Task details:
Here are some entries; quote each one exactly.

Collected data entries
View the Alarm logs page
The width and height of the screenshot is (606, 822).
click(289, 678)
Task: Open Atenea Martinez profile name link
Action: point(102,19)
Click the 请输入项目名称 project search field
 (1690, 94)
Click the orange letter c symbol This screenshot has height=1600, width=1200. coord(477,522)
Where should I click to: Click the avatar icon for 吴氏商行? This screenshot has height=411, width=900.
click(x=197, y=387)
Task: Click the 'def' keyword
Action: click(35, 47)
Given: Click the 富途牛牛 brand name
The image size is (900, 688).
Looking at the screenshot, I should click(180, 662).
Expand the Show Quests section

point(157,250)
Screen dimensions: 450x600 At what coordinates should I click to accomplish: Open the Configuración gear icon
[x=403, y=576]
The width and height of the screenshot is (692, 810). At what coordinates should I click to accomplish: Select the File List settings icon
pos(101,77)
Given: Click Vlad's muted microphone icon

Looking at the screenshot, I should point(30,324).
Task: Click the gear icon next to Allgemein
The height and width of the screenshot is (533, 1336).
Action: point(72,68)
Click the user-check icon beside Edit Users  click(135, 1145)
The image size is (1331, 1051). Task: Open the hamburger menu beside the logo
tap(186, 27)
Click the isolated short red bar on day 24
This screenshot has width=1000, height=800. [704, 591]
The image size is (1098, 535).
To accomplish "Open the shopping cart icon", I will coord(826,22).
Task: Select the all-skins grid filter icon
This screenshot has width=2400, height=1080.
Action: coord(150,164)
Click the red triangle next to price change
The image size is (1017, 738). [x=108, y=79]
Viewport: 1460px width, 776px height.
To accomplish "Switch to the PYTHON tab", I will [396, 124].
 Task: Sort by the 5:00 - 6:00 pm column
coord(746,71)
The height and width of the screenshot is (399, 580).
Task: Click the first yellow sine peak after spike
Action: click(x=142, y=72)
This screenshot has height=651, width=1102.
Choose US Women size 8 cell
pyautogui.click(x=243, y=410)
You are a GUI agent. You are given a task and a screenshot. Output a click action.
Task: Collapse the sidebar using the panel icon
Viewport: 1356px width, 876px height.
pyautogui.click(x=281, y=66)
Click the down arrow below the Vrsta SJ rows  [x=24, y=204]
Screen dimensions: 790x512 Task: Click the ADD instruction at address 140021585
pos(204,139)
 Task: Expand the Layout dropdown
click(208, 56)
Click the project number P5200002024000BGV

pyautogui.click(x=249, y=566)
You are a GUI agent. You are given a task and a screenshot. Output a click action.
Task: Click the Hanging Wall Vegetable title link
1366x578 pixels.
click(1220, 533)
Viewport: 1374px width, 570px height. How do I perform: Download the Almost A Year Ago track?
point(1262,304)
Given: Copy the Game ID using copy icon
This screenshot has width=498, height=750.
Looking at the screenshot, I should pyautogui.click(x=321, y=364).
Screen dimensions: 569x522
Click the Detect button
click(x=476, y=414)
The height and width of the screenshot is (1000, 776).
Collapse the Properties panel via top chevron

Response below:
View the Alarm logs page
The width and height of the screenshot is (606, 822).
click(289, 678)
Task: Open Atenea Martinez profile name link
Action: point(102,19)
Click the 请输入项目名称 project search field
 (1690, 94)
Click the orange letter c symbol This screenshot has height=1600, width=1200. coord(477,522)
Where should I click to: Click the avatar icon for 吴氏商行? This screenshot has height=411, width=900.
click(x=197, y=387)
Task: Click the 'def' keyword
Action: click(35, 47)
Given: Click the 富途牛牛 brand name
The image size is (900, 688).
Looking at the screenshot, I should click(180, 662).
Expand the Show Quests section

point(157,250)
Screen dimensions: 450x600 At what coordinates should I click to accomplish: Open the Configuración gear icon
[x=403, y=576]
The width and height of the screenshot is (692, 810). At what coordinates should I click to accomplish: Select the File List settings icon
pos(101,77)
Given: Click Vlad's muted microphone icon

Looking at the screenshot, I should point(30,324).
Task: Click the gear icon next to Allgemein
The height and width of the screenshot is (533, 1336).
Action: point(72,68)
Click the user-check icon beside Edit Users  click(135, 1145)
The image size is (1331, 1051). Task: Open the hamburger menu beside the logo
tap(186, 27)
Click the isolated short red bar on day 24
This screenshot has width=1000, height=800. [704, 591]
The image size is (1098, 535).
To accomplish "Open the shopping cart icon", I will coord(826,22).
Task: Select the all-skins grid filter icon
This screenshot has width=2400, height=1080.
Action: coord(150,164)
Click the red triangle next to price change
The image size is (1017, 738). [x=108, y=79]
Viewport: 1460px width, 776px height.
To accomplish "Switch to the PYTHON tab", I will [396, 124].
 Task: Sort by the 5:00 - 6:00 pm column
coord(746,71)
The height and width of the screenshot is (399, 580).
Task: Click the first yellow sine peak after spike
Action: click(x=142, y=72)
This screenshot has height=651, width=1102.
Choose US Women size 8 cell
pyautogui.click(x=243, y=410)
You are a GUI agent. You are given a task and a screenshot. Output a click action.
Task: Collapse the sidebar using the panel icon
Viewport: 1356px width, 876px height.
pyautogui.click(x=281, y=66)
Click the down arrow below the Vrsta SJ rows  [x=24, y=204]
Screen dimensions: 790x512 Task: Click the ADD instruction at address 140021585
pos(204,139)
 Task: Expand the Layout dropdown
click(208, 56)
Click the project number P5200002024000BGV

pyautogui.click(x=249, y=566)
You are a GUI agent. You are given a task and a screenshot. Output a click action.
Task: Click the Hanging Wall Vegetable title link
1366x578 pixels.
click(1220, 533)
Viewport: 1374px width, 570px height. How do I perform: Download the Almost A Year Ago track?
point(1262,304)
Given: Copy the Game ID using copy icon
This screenshot has width=498, height=750.
Looking at the screenshot, I should pyautogui.click(x=321, y=364).
Screen dimensions: 569x522
Click the Detect button
click(x=476, y=414)
The height and width of the screenshot is (1000, 776).
Collapse the Properties panel via top chevron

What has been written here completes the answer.